Your objective →
Please report, copied in full, each line of the entries below that contains the word "icon". Case counts.

Data extract →

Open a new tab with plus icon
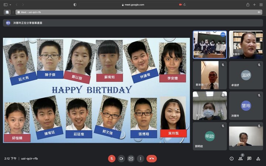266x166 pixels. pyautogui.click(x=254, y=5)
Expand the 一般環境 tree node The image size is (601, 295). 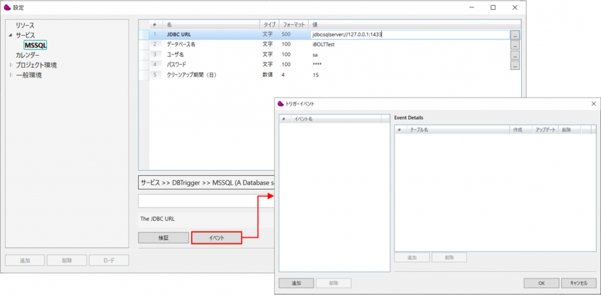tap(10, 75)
---
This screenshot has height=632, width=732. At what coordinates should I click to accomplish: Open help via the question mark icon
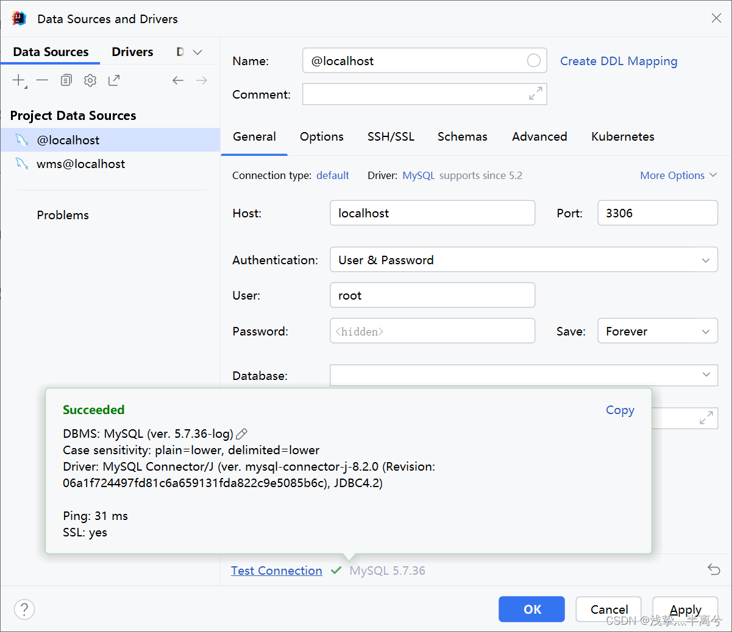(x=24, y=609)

The output →
Open a new tab with plus icon
This screenshot has height=632, width=732. At what coordinates should I click to accomplish: Open help via the question mark icon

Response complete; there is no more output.